Bonhoeffer was condemned to death on 8 April 1945 by SS judge Otto Thorbeck at a drumhead court-martial without witnesses, records of proceedings or a defence in Flossenbürg concentration camp. He was executed there by hanging at dawn on 9 April 1945, just two weeks before soldiers from the United States 90th and 97th Infantry Divisions liberated the camp, three weeks before the Soviet capture of Berlin and a month before the capitulation of Nazi Germany. Bonhoeffer was stripped of his clothing and led naked into the execution yard, where he was hanged, along with fellow conspirators Admiral Wilhelm Canaris, Canaris' deputy General Hans Oster, military jurist General Karl Sack, General Friedrich von Rabenau, businessman Theodor Strünck, and German resistance fighter Ludwig Gehre. Bonhoeffer's brother, Klaus Bonhoeffer, and his brother-in-law Rüdiger Schleicher were executed in Berlin the night of 22–23 April as Soviet troops already fought in the capital. Another brother-in-law, Hans von Dohnanyi, had been executed in Sachsenhausen concentration camp some time early in April.

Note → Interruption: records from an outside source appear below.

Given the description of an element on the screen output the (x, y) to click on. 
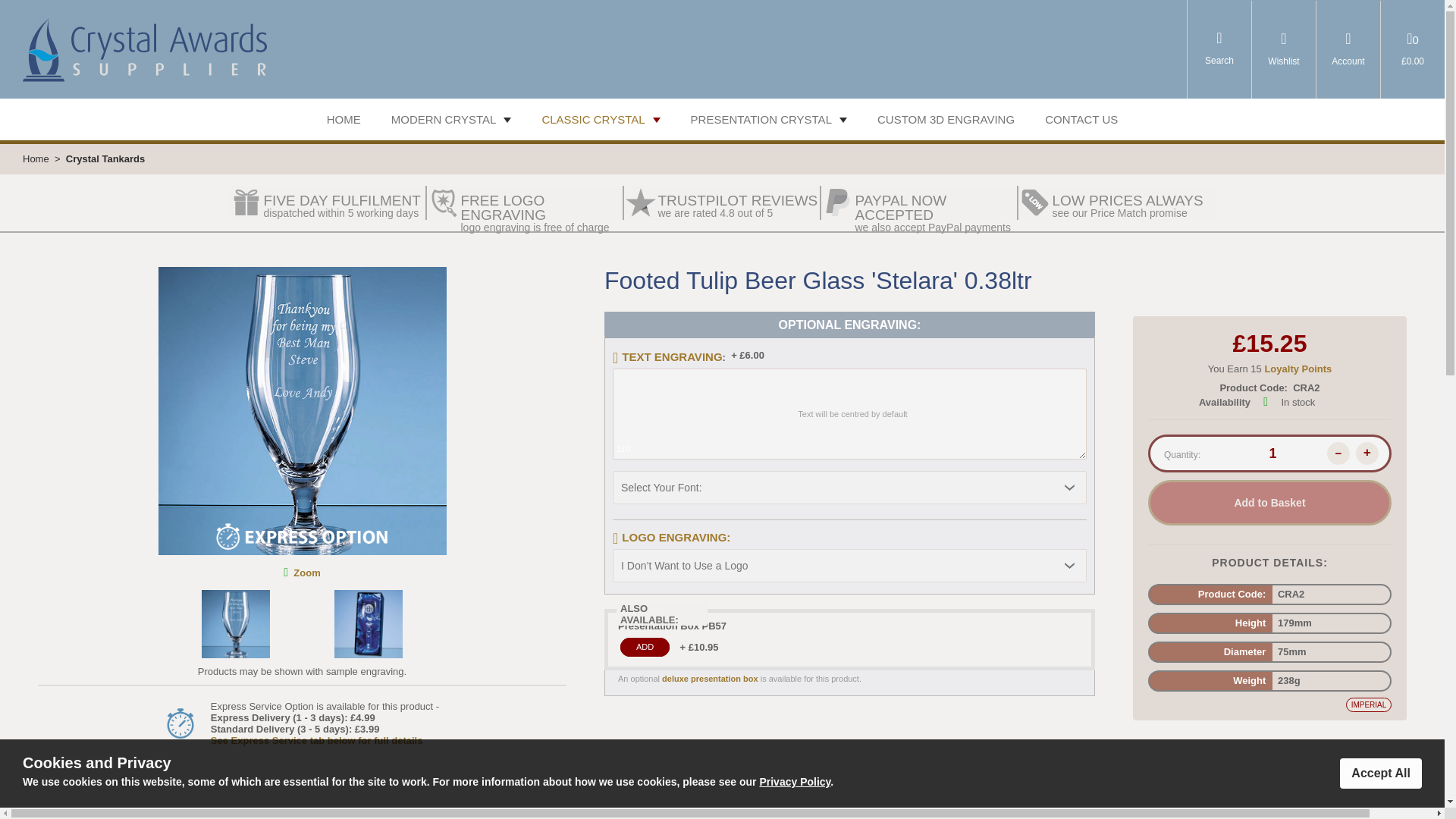
Loyalty Points (1297, 368)
Express Service (867, 816)
1 (1269, 453)
1 (644, 647)
Footed Tulip Beer Glass 'Stelara' 0.38ltr (301, 410)
deluxe presentation box (1133, 206)
Request a Quote (710, 678)
Zoom (675, 816)
Modern Crystal Awards (936, 213)
Description (307, 572)
See Express Service tab below for full details (738, 206)
Fonts (443, 119)
Given the description of an element on the screen output the (x, y) to click on. 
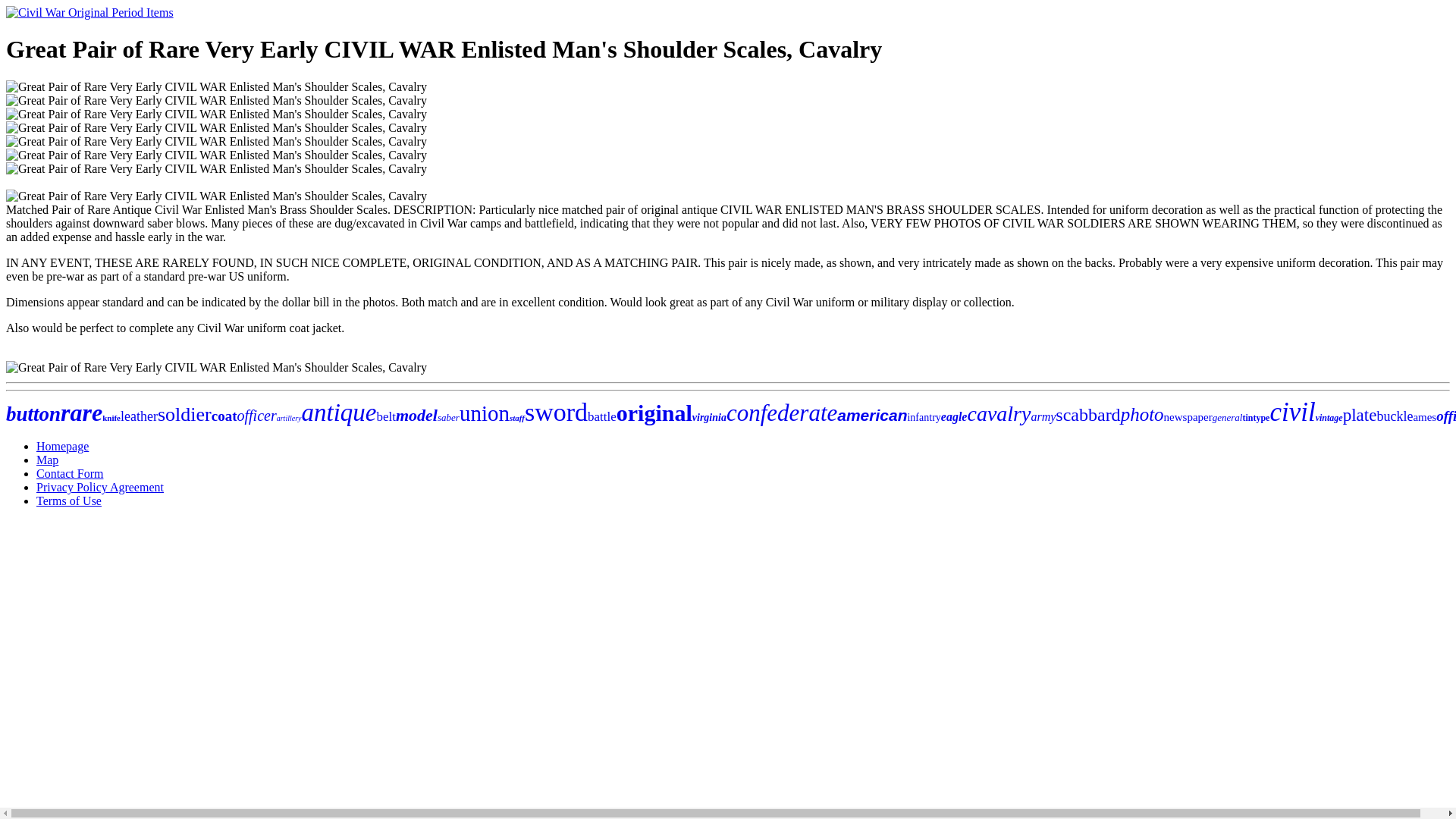
newspaper (1187, 417)
photo (1142, 414)
eagle (954, 416)
coat (224, 415)
soldier (184, 414)
staff (516, 417)
infantry (923, 417)
army (1042, 416)
virginia (709, 417)
rare (81, 411)
officer (255, 415)
antique (339, 411)
Given the description of an element on the screen output the (x, y) to click on. 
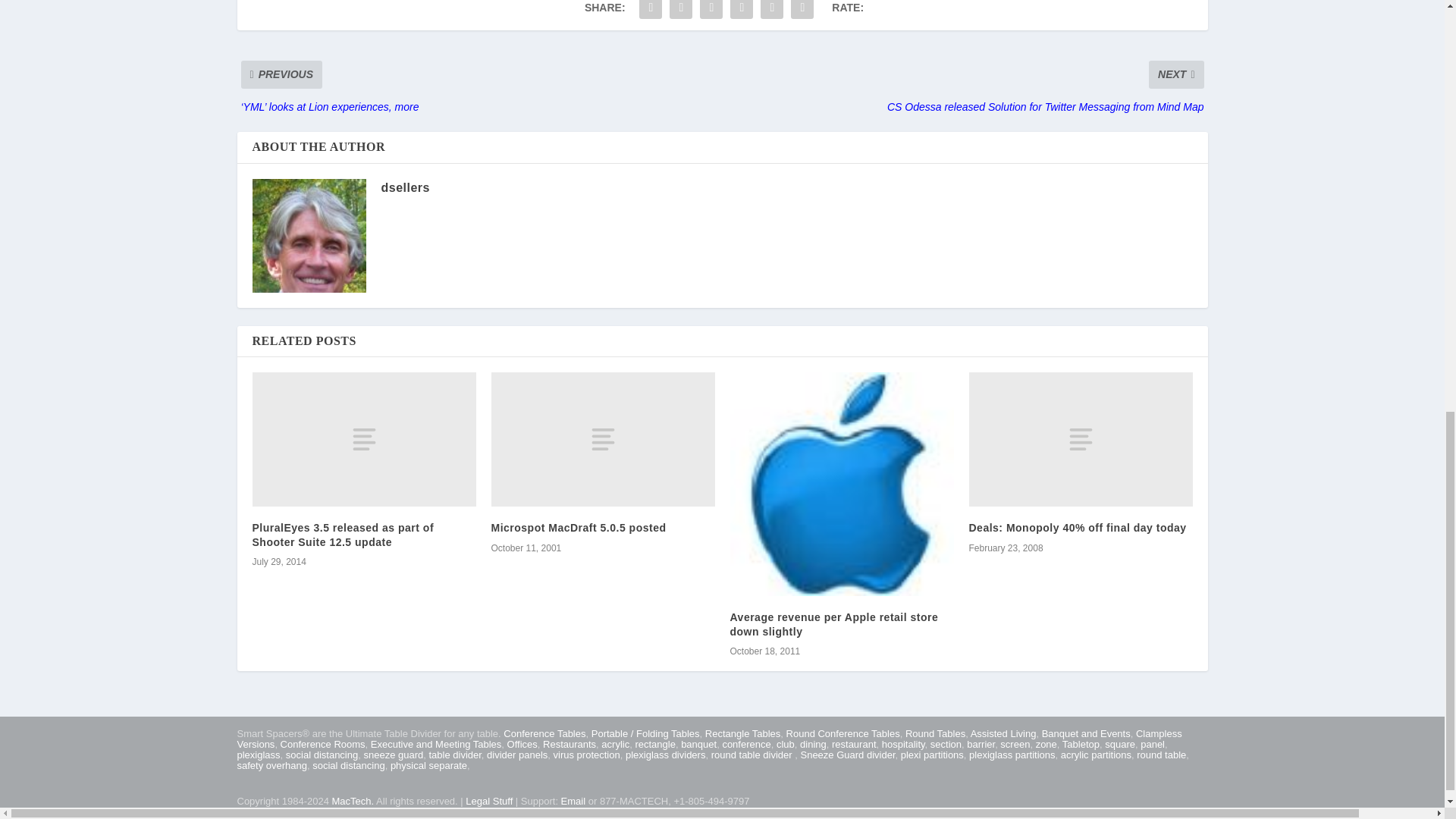
Microspot MacDraft 5.0.5 posted (603, 439)
PluralEyes 3.5 released as part of Shooter Suite 12.5 update (363, 439)
Average revenue per Apple retail store down slightly (841, 484)
View all posts by dsellers (404, 187)
Given the description of an element on the screen output the (x, y) to click on. 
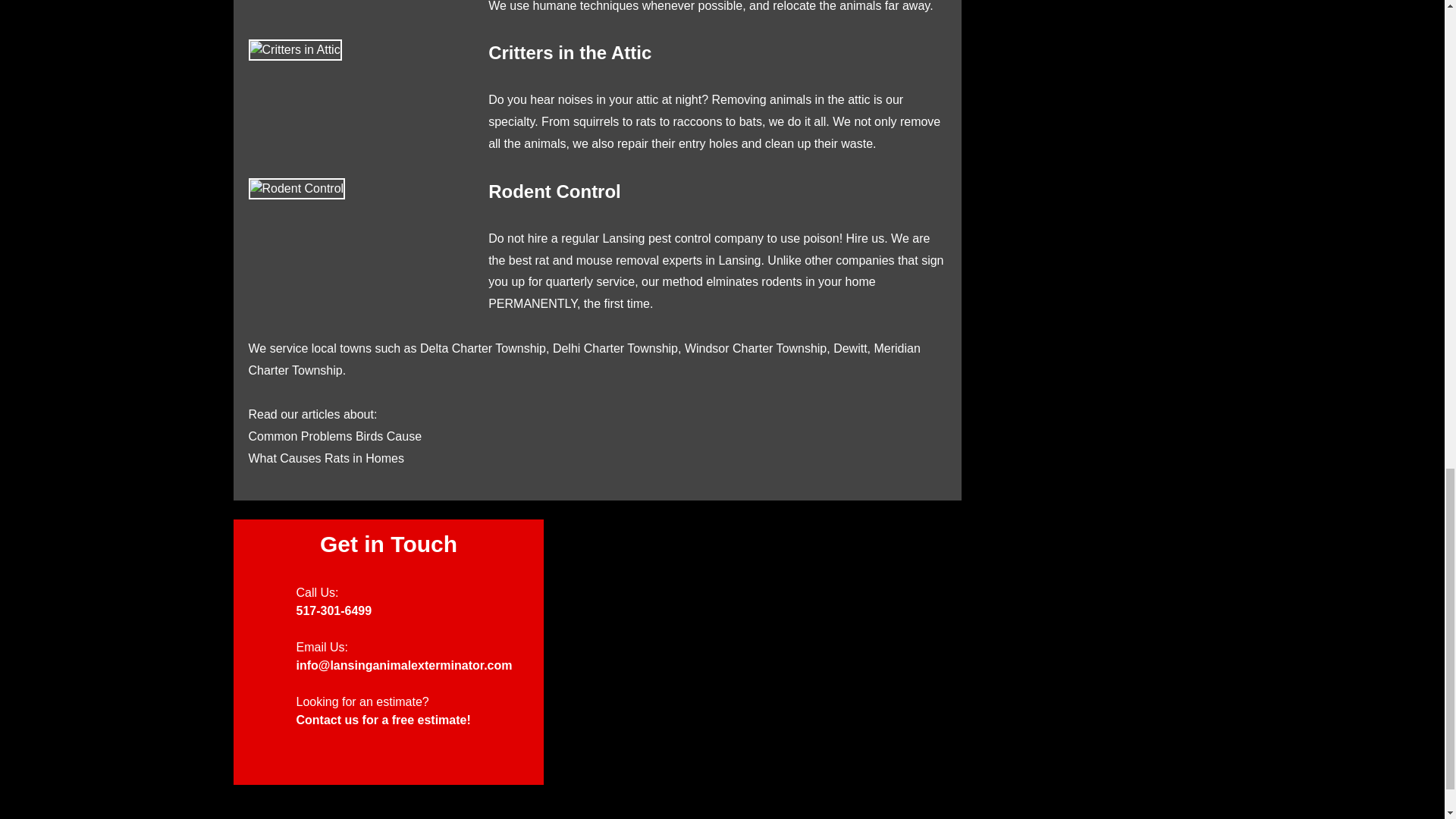
Common Problems Birds Cause (335, 436)
Meridian Charter Township (584, 359)
Windsor Charter Township (755, 348)
Dewitt (849, 348)
Delta Charter Township (483, 348)
What Causes Rats in Homes (326, 458)
Delhi Charter Township (615, 348)
Given the description of an element on the screen output the (x, y) to click on. 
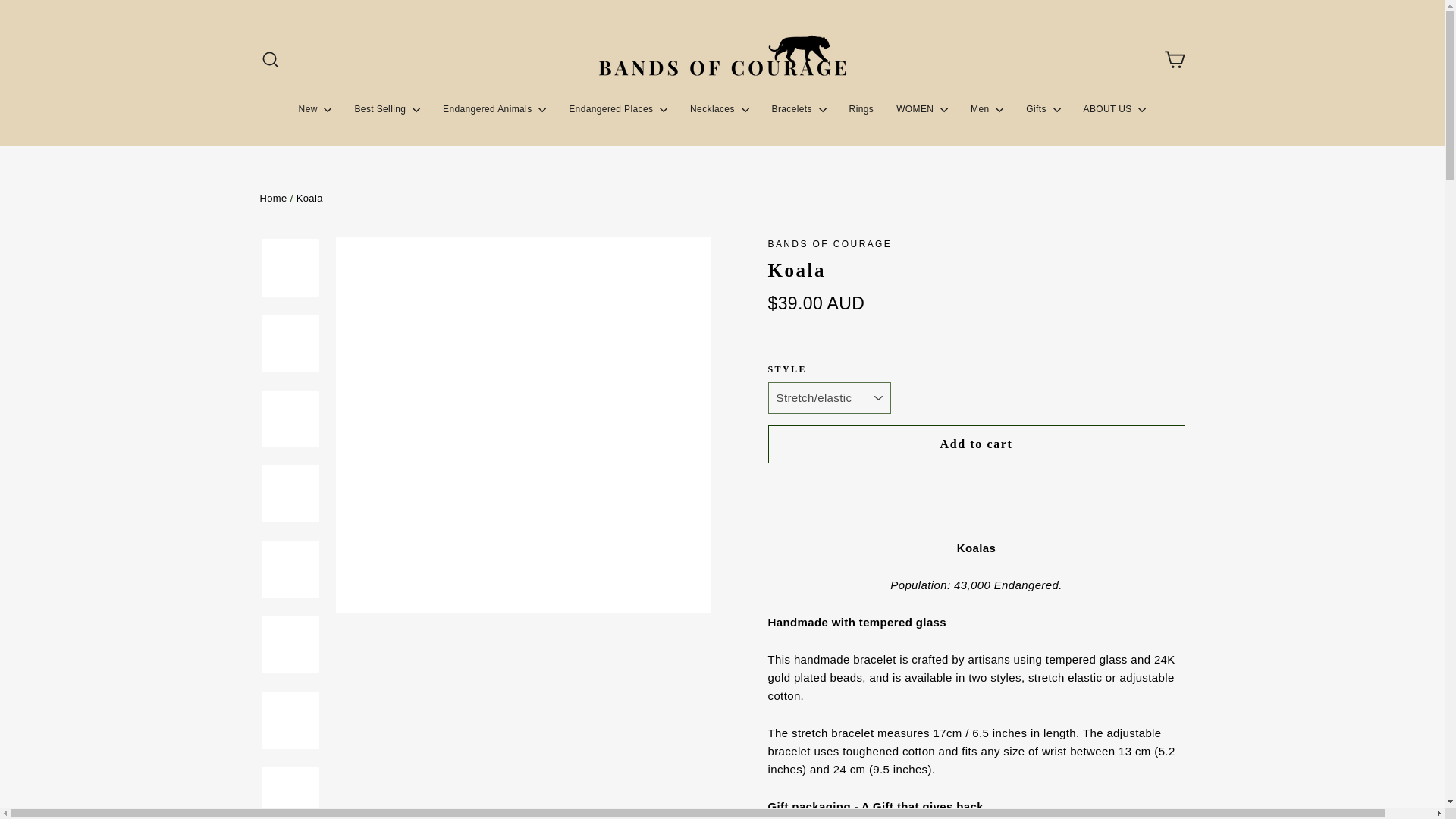
Bands of Courage (829, 244)
Back to the frontpage (272, 197)
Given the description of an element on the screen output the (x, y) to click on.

The camp doctor who witnessed the execution wrote: “I saw Pastor Bonhoeffer... kneeling on the floor praying fervently to God. I was most deeply moved by the way this lovable man prayed, so devout and so certain that God heard his prayer. At the place of execution, he again said a short prayer and then climbed the few steps to the gallows, brave and composed. His death ensued after a few seconds. In the almost fifty years that I worked as a doctor, I have hardly ever seen a man die so entirely submissive to the will of God.”